Yes. But rather than using LinearFilter, I think the built-in function ListConvolve is more efficient and flexible. For your specific application, ListConvolve differs from LinearFilter only in the order of the arguments, i.e.,
In[13]:=
LinearFilter[{a,b,c,d},{1/2,1/2}]==ListConvolve[{1/2,1/2},{a,b,c,d}]
Out[13]=
True
Repeated passes with a given kernel are equivalent to a single pass with a longer kernel.
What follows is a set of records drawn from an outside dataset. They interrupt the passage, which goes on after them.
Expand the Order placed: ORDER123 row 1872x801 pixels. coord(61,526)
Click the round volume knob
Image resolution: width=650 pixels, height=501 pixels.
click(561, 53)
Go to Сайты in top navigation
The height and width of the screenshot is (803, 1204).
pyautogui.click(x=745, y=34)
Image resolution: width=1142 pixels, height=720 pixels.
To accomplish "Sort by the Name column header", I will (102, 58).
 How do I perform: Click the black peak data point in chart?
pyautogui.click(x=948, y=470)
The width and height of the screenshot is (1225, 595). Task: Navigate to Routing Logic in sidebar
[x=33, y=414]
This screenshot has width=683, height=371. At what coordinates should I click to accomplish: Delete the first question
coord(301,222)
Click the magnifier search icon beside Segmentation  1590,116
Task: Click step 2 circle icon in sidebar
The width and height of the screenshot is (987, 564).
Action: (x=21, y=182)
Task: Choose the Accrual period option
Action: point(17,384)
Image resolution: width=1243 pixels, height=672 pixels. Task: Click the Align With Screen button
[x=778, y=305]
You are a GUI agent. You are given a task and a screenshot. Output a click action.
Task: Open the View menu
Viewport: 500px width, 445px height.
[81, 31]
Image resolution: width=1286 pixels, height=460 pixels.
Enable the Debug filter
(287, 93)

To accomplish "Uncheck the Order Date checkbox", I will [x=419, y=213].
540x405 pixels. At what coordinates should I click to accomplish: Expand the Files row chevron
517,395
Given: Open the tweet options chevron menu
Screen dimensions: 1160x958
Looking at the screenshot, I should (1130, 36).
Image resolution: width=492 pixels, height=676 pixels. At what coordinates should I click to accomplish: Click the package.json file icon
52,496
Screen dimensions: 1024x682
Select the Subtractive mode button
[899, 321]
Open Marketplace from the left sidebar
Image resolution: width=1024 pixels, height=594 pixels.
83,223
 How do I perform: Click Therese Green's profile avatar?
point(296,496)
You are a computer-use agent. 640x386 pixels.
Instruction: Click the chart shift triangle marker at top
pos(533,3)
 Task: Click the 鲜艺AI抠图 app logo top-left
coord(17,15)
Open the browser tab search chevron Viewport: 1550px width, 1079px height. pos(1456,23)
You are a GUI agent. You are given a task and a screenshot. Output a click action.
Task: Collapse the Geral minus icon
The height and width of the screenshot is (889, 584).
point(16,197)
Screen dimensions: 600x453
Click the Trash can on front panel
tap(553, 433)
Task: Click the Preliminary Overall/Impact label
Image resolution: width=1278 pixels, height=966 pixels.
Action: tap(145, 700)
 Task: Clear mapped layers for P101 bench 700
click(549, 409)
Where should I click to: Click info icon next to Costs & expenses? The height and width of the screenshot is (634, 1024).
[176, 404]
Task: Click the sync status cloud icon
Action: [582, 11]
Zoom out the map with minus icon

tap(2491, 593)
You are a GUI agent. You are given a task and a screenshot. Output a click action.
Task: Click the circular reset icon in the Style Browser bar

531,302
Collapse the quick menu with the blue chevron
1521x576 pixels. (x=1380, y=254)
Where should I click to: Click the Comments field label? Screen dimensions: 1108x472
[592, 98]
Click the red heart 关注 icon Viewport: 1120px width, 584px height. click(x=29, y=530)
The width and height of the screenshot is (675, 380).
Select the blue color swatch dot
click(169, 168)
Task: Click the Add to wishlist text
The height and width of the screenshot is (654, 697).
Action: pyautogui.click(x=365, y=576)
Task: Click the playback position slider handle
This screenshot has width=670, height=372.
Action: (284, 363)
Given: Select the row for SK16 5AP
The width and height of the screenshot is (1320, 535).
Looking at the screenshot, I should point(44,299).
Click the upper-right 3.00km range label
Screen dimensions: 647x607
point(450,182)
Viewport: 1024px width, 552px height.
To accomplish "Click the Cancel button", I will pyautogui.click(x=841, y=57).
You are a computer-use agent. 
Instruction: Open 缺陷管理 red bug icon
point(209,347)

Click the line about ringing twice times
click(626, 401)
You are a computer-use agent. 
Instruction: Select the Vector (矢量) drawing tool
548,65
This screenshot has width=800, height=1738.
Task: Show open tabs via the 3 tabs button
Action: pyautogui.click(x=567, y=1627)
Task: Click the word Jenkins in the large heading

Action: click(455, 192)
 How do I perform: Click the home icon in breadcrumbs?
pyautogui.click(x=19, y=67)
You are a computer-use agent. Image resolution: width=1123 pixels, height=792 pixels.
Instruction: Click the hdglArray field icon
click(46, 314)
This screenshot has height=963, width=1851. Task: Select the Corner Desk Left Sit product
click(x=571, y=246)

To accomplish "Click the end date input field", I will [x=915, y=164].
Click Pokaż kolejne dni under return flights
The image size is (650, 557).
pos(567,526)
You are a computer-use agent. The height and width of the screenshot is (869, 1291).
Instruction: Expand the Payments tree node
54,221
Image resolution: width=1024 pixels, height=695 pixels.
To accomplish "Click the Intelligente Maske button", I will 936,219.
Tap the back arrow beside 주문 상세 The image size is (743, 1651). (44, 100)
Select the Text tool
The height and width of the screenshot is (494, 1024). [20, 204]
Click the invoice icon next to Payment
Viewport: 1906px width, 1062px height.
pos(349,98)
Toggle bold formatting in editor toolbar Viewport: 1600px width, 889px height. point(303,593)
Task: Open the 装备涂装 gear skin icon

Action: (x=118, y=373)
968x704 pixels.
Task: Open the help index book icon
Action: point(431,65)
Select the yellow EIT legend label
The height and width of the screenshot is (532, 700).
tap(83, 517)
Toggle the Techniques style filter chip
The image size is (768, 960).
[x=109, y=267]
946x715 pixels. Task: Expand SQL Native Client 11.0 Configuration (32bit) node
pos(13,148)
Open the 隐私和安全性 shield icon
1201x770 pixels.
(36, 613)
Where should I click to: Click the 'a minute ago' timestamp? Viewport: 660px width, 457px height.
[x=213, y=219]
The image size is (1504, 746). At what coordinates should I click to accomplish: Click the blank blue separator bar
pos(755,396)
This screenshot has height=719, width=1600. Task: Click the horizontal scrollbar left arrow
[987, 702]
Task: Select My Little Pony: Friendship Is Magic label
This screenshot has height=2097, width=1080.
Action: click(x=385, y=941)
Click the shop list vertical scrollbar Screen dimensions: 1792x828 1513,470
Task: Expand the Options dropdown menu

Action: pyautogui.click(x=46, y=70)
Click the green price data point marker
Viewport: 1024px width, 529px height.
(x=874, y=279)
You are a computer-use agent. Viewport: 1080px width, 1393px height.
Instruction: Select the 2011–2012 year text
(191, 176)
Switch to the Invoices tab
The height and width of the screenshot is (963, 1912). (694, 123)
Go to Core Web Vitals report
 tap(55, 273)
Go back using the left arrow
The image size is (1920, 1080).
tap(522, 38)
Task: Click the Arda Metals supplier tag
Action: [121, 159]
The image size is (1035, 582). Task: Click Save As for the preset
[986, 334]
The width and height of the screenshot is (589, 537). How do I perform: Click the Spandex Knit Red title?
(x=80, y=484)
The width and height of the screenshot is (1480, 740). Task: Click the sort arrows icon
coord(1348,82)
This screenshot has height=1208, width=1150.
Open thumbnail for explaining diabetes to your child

That is 3 passes with the kernel (1/2,1/2) give the same result as a single pass with the kernel {1/8,3/8,3/8,1/8}
Here is three passes using ListConvolve and the kernel {1/2,1/2}
In[14]:=
ListConvolve[{1/2, 1/2},
ListConvolve[{1/2, 1/2}, ListConvolve[{1/2, 1/2},
{a, b, c, d, e, f}]]]//Simplify
Out[14]=
{(1/8)*(a + 3*b + 3*c + d), (1/8)*(b + 3*c + 3*d + e),
(1/8)*(c + 3*d + 3*e + f)}
and here is the result using a single pass
In[15]:=
ListConvolve[{1/8, 3/8, 3/8, 1/8}, {a, b, c, d, e, f}]//Simplify
Out[15]=
{(1/8)*(a + 3*b + 3*c + d), (1/8)*(b + 3*c + 3*d + e),
(1/8)*(c + 3*d + 3*e + f)}
As you can see the results are the same.
The real advantage of ListConvolve over LinearFilter is the additional flexibility ListConvolve gives, For example, to get an output the same length as the input you can do
In[18]:=
ListConvolve[{1/2, 1/2}, {a, b, c}, {1, 1}]
Out[18]=
{a/2 + c/2, a/2 + b/2, b/2 + c/2}
or if you wanted the equivalent of
ListConvolve[{1/2,1/2},PadLeft[{a,b,c},4]]
you could do
ListConvolve[{1/2,1/2},{a,b,c},{1,1},0]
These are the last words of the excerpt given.